DC Godfrey undertook the initial interview, with Tunn in the background. Brian had encountered this
before – this was merely a repeat of PC Sargeant and DC Saib.
Godfrey asked Brian to tell them about his encounters
on the Faceparty website. She was trawling for information.
At this stage, Brian was not aware that the Faceparty website had been liquidated, so all of his
responses were made without that knowledge.
Godfrey asked how Brian had come to engage with a
person known as ‘Shelley’. Note how that name is spelled - with an ‘e’ before the ‘y’. This small - but
important fact – would have tremendous significance for Brian in months to
come.
Brian started to recount the truth as he saw it. He explained that he
had encountered this person on Faceparty and that ‘she’ was clearly not a teenager but
an adult.
Upon hearing this, Julia Godfrey exclaimed, “But you couldn’t have known it was
an adult’, to which Brian replied, “But I did. I told my friend Geoffrey Bacon it was an adult. I knew from the very start.”
Now, the authors believe that a detective engaging in a real
investigation would have then asked the most obvious next question: “How did
you know that it was an adult?”
But Godfrey failed to ask this most basic of questions.
The reader might like to pause and ask him/ herself why a police officer would not ask such an obvious question. The
authors believe it was because the police already knew that Brian was innocent
and that he had known that he was always chatting with an adult.
Brian challenged DS Tunn to “obtain the chatroom logs from Faceparty because they will prove that I am telling the
truth”.
Tunn replied that he was unable to obtain the logs.
Brian knew this to be a lie. He had heard about, and read, several cases in
which chatlogs were featured as evidence in criminal trials. This was an
extremely simple case in Brian’s eyes – he asked for the chatlog evidence and
that would clear him. The lead detective claimed that the logs were
‘unobtainable’. He did not mention to Brian that Faceparty was in the process of liquidation and all
evidence of illegal police activity on that website was being ‘lost’ in the
process.
Brian went on to explain how he and this person alleging to be a
14-year-old had then been chatting on MSN and how, when using his friend’s computer in
Chislehurst, he had eventually told ‘her’ that she was a fake. He also
explained that he had intended to report ‘Shelley’ to the Faceparty management.
These revelations made Brian Pead an extremely dangerous man, but not
because he is any kind of sex offender. He was extremely dangerous to the
police for altogether different reasons and Marcia Weise had been quick to spot what it was.
At this point, she asked for the interview to be stopped. She wanted
time to speak with her client.
“Brian, I can see exactly what’s happened here,” she began. “You’re
clearly not a paedophile because I’ve met many through my work and you’re not.”
“I know.”
“But what you’ve done is you’ve out-stung their sting operation and
they will be out to get you. Be careful. You’re highly emotional and angry and
I understand all of that, but believe me, be careful. You’ve seen what they’ve
been up to and they will be out to get you. Calm it.”
Knowing what he knows now, at that point he would have told the police
nothing more, making a ‘No Further Comment’ interview.

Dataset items
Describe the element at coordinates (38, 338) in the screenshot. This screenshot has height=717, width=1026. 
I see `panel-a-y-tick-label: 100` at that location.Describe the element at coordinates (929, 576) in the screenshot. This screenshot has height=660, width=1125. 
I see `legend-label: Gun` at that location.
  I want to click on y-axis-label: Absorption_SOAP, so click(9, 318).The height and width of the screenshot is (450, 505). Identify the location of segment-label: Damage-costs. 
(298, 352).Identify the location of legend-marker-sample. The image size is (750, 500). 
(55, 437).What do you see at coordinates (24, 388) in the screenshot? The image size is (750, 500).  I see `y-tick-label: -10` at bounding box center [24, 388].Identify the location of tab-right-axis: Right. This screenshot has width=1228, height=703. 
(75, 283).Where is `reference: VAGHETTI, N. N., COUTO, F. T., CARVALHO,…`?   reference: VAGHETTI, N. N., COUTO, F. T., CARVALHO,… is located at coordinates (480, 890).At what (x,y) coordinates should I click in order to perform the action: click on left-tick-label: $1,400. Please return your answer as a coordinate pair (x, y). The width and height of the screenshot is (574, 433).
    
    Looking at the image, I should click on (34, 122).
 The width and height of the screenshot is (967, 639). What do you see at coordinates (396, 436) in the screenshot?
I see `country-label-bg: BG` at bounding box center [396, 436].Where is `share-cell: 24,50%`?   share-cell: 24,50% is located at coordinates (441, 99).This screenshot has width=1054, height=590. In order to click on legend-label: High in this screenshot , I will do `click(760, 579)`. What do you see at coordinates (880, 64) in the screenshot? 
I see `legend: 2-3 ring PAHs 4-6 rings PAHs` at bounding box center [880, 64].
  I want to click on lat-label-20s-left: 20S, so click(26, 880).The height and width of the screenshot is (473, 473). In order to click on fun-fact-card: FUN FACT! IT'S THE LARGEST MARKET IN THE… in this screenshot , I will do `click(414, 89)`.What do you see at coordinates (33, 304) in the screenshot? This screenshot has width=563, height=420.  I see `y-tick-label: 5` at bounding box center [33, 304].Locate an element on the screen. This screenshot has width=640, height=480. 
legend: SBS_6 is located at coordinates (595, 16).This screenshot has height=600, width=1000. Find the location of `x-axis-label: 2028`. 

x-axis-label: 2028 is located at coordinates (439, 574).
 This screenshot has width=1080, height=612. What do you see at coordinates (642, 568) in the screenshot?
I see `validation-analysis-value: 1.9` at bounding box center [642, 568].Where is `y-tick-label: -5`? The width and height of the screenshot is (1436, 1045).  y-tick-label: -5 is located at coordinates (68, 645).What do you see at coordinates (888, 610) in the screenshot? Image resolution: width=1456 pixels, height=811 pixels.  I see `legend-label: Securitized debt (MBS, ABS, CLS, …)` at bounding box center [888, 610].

### What you need to do
Copy word for word the part of the police interview account that begins with "But Godfrey failed" and ends with "with an adult.".

### Result of the task
But Godfrey failed to ask this most basic of questions.
The reader might like to pause and ask him/ herself why a police officer would not ask such an obvious question. The
authors believe it was because the police already knew that Brian was innocent
and that he had known that he was always chatting with an adult.